Le niveau de risque doit donc être adapté progressivement à la durée restant avant l’utilisation prévue de l’argent.
3. Attention : alimenter le contrat peut constituer une donation
C’est l’autre point souvent négligé.
Verser de l’argent sur l’assurance-vie de son enfant n’est pas fiscalement neutre simplement parce que l’argent est placé dans une assurance-vie.
Puisque le capital devient la propriété de l’enfant, des versements importants peuvent juridiquement constituer une donation.
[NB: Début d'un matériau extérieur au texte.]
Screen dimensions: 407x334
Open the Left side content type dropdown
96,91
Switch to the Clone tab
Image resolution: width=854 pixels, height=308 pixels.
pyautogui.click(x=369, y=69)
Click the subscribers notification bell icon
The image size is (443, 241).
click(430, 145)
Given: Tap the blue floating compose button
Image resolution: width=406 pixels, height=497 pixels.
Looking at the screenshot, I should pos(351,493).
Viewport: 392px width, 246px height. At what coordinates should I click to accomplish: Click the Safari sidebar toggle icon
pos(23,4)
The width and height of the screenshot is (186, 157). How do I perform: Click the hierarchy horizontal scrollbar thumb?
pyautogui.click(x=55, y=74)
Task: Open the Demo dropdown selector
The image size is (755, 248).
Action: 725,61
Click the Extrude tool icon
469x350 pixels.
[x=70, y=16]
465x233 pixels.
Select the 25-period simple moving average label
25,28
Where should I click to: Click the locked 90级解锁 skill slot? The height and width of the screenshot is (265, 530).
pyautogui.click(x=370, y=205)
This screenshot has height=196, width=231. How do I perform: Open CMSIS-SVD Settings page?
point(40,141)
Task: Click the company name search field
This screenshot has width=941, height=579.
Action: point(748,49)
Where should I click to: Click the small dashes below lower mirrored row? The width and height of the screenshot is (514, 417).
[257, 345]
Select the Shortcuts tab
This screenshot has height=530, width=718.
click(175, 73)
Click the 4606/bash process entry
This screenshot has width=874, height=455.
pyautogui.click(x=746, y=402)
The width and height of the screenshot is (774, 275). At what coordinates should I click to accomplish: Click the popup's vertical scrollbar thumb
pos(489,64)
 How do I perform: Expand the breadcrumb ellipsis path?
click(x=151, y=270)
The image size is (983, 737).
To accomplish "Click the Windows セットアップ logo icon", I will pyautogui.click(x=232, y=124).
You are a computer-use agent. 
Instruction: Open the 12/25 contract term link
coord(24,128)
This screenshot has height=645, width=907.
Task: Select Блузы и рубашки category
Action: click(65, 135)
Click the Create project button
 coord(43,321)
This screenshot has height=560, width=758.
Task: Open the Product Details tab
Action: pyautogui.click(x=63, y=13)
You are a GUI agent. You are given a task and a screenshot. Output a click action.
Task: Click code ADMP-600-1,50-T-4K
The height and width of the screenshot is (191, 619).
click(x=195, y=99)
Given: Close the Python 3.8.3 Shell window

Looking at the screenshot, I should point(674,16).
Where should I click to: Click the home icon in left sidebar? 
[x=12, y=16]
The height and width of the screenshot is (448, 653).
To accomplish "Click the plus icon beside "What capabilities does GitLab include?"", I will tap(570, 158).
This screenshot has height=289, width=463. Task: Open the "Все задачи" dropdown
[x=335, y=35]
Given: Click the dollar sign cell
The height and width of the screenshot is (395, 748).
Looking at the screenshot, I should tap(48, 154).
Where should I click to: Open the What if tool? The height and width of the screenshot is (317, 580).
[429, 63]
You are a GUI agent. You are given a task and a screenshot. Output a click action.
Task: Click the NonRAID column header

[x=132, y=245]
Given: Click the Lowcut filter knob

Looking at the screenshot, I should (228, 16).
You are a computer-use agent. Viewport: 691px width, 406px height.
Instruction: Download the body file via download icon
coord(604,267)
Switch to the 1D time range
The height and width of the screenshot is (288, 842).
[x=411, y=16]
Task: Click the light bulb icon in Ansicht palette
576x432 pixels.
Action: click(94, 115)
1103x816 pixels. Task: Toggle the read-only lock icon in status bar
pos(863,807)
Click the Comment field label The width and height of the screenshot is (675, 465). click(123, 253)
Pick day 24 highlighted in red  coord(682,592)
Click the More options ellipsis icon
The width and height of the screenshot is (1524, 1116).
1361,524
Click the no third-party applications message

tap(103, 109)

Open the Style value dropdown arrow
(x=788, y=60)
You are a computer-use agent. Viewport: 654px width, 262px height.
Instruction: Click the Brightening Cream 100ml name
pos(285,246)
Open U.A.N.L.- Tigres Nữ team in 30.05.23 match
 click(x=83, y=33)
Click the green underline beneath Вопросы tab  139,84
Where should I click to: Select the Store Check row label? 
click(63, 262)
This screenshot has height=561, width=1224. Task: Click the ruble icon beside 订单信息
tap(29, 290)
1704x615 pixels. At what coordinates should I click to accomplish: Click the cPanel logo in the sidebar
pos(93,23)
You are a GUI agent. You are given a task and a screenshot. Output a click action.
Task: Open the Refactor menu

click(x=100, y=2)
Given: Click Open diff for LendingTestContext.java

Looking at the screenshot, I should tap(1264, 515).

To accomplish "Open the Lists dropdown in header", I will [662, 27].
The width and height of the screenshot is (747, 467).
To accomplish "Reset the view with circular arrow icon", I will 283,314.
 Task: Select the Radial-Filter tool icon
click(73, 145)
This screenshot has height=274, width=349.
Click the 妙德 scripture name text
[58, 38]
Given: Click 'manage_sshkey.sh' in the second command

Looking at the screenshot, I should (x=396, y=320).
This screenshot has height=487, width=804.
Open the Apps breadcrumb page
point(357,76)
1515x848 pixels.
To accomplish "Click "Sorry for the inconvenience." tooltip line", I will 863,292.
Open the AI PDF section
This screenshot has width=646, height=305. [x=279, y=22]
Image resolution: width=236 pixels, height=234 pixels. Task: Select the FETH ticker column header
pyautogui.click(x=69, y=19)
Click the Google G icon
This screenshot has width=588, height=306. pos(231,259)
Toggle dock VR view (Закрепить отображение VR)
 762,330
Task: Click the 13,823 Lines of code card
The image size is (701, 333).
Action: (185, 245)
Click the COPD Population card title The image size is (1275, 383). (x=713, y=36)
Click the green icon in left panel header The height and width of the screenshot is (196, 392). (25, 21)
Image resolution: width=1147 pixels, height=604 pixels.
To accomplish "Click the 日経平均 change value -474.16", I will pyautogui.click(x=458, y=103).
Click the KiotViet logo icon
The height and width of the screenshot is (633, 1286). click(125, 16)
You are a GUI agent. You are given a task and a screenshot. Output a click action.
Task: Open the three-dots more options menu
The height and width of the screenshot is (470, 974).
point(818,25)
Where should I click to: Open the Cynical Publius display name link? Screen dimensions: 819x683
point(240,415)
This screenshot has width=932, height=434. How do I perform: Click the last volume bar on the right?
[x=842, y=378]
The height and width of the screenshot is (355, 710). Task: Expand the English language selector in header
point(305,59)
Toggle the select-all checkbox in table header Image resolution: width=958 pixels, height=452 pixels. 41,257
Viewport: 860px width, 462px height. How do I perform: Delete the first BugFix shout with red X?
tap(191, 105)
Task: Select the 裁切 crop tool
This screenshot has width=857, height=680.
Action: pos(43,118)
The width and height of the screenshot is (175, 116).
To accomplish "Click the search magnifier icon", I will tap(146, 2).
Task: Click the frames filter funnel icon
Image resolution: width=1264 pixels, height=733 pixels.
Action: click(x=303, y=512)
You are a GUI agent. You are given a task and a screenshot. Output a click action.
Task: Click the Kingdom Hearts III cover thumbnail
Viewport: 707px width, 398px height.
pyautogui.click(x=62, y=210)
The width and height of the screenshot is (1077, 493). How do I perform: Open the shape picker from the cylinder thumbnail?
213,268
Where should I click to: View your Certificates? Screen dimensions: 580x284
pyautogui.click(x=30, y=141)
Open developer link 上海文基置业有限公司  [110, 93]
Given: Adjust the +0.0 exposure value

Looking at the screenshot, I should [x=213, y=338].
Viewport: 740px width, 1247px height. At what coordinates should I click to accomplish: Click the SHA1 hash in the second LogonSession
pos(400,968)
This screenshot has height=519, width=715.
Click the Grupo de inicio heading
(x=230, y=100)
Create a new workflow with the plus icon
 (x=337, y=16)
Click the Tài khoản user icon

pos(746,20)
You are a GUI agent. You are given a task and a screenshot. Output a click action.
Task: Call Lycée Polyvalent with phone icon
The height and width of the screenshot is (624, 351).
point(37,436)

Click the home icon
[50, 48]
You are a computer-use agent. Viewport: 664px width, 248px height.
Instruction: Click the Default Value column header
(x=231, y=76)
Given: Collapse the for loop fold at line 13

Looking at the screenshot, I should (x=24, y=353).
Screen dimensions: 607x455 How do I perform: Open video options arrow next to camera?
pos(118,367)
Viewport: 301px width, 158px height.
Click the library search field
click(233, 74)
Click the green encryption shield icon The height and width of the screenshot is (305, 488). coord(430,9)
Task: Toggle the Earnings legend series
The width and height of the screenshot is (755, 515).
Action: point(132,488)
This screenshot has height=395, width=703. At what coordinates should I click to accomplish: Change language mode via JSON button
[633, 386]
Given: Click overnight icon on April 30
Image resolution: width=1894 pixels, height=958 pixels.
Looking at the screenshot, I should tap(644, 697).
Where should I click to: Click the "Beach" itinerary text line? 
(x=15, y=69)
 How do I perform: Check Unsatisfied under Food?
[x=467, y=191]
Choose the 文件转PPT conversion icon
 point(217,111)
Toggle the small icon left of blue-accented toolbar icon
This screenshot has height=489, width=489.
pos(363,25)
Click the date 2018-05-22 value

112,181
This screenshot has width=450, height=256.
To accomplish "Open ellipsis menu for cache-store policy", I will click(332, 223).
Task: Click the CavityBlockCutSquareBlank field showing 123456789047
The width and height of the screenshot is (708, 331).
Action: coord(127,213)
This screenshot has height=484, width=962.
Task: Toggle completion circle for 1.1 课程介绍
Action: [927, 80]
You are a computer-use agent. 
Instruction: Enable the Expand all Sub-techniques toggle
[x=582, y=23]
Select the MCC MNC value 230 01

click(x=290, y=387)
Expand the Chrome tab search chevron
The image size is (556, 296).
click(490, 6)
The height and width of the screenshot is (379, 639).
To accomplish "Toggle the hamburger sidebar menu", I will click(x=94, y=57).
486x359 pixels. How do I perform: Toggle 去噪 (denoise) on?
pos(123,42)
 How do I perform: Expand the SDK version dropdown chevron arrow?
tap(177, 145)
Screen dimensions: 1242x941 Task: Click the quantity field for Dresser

Un parent bénéficie actuellement d’un abattement de 100 000 € par enfant, renouvelable tous les quinze ans, sous réserve des donations déjà réalisées au cours de cette période. Deux parents peuvent ainsi, lorsque leurs abattements sont entièrement disponibles, transmettre jusqu’à 200 000 € à un enfant sans droits de donation.
Cela ne signifie toutefois pas que les démarches déclaratives disparaissent. Depuis le 1er janvier 2026, les dons manuels doivent en principe être déclarés en ligne, même lorsqu’aucun droit n’est finalement dû.
Les petits versements réalisés à l’occasion d’un anniversaire, de Noël ou d’un événement familial peuvent parfois relever du présent d’usage, mais il ne faut pas considérer automatiquement tout versement comme tel. Plus les montants deviennent importants par rapport au patrimoine et aux revenus du donateur, plus la question de la donation doit être étudiée sérieusement.
Autre subtilité : l’exonération supplémentaire de 31 865 € pour certains dons familiaux de sommes d’argent nécessite notamment que le bénéficiaire soit majeur ou émancipé. Elle ne peut donc pas être automatiquement utilisée pour alimenter l’assurance-vie d’un jeune enfant.
Et les fameux 152 500 € de l’assurance-vie ?
C’est une confusion extrêmement fréquente.
L’abattement de 152 500 € par bénéficiaire ne correspond pas à une somme que les parents pourraient verser sans fiscalité sur l’assurance-vie de leur enfant.
Il concerne principalement la transmission du capital d’une assurance-vie au décès de l’assuré, pour les primes relevant du régime des versements effectués avant 70 ans.
Si vous ouvrez une assurance-vie au nom de votre enfant et que vous l’alimentez, c’est donc principalement la fiscalité des donations entre vous et votre enfant qu’il faut surveiller au moment des versements importants.
Ce qu’il faut retenir
Ouvrir une assurance-vie à un enfant peut être particulièrement efficace lorsque l’on dispose d’un horizon de dix, quinze ou vingt ans.
Mais trois règles doivent être gardées en tête :
l’argent versé appartient réellement à l’enfant, l’ouverture précoce permet de faire courir l’ancienneté fiscale du contrat et les versements importants doivent être analysés sous l’angle de la donation.
Le choix du contrat est également déterminant. Sur une période aussi longue, privilégier une assurance-vie peu chargée en frais et offrant une large diversification peut faire une différence considérable sur le capital disponible à 18, 20 ou 25 ans.
L’objectif n’est donc pas seulement d’« ouvrir une assurance-vie à son enfant », mais de construire dès son plus jeune âge une véritable stratégie d’épargne à long terme.